- GIVEN PASSAGE:
Relating the Kick Velocities of Young Pulsars with Magnetic Field Growth Timescales Inferred From Braking Indices

TL;DR

This paper explores the relationship between young pulsars' kick velocities and magnetic field growth timescales, suggesting that higher velocities correlate with shorter field growth periods due to less fallback accretion.

Contribution

It introduces a theoretical relation between pulsar velocity and magnetic field growth timescale and compares it with observational data, providing initial support for the model.

Findings

Theoretical relation $ au_{Ohm} \,\propto\, v^{-1}$ matches observational trends.

Data from a few pulsars are consistent with the model, but more data is needed.

Measurement of additional pulsar velocities could validate the magnetic field growth mechanism.

- ACTIVITIES:
1) Answer from the pulsar kick summary:
(a) According to the paper, what do higher kick velocities correlate with?
(b) What is the paper's theoretical relation compared with?
(c) What could the measurement of additional pulsar velocities validate?
2) Please extend the pulsar kick summary with a few sentences that pick up after its final line.
The items that come next are from a separate source and are not part of the pulsar kick summary.

- SUPPLIED INFORMATION:
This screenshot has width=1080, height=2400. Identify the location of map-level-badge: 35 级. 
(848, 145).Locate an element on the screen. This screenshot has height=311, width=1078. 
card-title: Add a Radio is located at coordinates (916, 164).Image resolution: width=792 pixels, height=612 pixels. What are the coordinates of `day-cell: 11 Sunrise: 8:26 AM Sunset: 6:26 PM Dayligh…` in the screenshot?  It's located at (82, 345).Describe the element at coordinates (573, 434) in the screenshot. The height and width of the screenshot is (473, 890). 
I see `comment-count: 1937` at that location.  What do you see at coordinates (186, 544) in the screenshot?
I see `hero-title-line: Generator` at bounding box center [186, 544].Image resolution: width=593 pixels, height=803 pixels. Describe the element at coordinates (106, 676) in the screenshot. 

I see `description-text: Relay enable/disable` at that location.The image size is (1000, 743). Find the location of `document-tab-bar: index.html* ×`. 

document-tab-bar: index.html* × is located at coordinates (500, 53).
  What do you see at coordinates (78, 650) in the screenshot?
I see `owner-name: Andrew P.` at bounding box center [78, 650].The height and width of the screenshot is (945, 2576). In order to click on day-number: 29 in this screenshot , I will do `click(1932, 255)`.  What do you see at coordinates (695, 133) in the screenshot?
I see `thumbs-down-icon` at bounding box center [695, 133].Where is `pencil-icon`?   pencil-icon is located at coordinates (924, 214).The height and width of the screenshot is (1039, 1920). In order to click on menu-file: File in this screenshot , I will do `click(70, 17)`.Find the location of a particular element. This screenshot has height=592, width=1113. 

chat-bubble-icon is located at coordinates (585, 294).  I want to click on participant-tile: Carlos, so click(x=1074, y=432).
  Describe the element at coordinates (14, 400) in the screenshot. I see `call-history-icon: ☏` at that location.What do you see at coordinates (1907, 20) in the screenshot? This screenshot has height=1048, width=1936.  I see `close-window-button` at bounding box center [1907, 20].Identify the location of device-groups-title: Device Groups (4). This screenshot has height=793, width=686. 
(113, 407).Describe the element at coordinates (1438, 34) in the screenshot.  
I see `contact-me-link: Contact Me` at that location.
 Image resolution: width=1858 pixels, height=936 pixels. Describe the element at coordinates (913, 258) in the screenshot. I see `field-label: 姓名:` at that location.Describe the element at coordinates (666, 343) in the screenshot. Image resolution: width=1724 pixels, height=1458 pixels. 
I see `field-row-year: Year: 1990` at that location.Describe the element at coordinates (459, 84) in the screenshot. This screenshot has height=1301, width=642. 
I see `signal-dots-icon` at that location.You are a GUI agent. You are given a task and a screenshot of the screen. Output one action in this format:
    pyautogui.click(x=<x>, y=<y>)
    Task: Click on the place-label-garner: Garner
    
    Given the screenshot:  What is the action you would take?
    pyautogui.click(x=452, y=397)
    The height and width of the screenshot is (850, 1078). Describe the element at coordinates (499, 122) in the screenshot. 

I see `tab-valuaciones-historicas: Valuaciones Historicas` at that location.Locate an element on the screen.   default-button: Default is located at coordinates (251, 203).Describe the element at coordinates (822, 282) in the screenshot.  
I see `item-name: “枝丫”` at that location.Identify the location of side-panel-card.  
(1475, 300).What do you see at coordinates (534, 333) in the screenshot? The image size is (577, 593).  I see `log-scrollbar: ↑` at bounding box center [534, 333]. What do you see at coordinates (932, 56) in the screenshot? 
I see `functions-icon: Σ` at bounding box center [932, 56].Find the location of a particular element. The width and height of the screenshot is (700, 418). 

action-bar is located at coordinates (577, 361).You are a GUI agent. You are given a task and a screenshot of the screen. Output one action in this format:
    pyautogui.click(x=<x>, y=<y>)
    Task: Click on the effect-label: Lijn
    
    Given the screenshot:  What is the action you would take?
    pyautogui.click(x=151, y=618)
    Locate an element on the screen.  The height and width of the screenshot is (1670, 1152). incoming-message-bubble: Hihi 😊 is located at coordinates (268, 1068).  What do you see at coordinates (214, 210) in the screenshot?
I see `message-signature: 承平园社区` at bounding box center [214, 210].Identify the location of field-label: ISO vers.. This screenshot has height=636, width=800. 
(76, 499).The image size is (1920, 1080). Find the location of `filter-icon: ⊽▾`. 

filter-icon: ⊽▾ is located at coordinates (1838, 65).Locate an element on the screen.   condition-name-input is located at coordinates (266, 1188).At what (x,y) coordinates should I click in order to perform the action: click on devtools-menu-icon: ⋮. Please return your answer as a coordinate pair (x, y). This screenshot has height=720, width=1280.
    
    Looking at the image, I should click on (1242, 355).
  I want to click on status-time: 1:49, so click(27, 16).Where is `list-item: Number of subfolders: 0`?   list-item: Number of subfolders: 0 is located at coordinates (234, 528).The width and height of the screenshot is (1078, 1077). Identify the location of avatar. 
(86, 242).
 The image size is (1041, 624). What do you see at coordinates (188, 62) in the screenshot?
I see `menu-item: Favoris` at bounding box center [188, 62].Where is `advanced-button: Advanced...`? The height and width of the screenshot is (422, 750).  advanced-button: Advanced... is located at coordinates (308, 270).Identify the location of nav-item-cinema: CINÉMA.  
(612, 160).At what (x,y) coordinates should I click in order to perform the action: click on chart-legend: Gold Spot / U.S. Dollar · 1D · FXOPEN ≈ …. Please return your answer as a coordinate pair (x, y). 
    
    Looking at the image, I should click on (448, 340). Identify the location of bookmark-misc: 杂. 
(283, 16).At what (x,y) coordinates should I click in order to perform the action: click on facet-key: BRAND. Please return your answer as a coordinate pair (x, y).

- RESPONSES TO THE TASKS:
1)
(a) Shorter magnetic field growth periods
(b) Observational data
(c) The magnetic field growth mechanism

2)
Abstract

A nascent neutron star may be exposed to fallback accretion soon after the proto-neutron star stage. This high accretion episode can submerge the magnetic field deep in the crust. The diffusion of the magnetic field back to the surface will take hundreds to millions of years depending on the amount of mass accreted and the consequent depth the field is buried. Neutron stars with large kick velocities will accrete less amount of fallback material leading to shallower submergence of their fields and shorter time-scales for the growth of their fields. We obtain the relation $\tau_{\rm Ohm} \propto v^{-1}$ between the space velocity of the neutron star and Ohmic time-scale for the growth of the magnetic field. We compare this with the relation between the measured transverse velocities, $v_{\perp}$ and the field growth time-scales, $\mu/\dot{\mu}$, inferred from the measured braking indices. We find that the observational data is consistent with the theoretical prediction though the small number of data precludes a strong conclusion. Measurement of the transverse velocities of pulsars B1509$-$58, J1846$-$0258, J1119$-$6127 and J1734$-$3333 would increase the number of the data and strongly contribute to understanding whether pulsar fields grow following fallback accretion.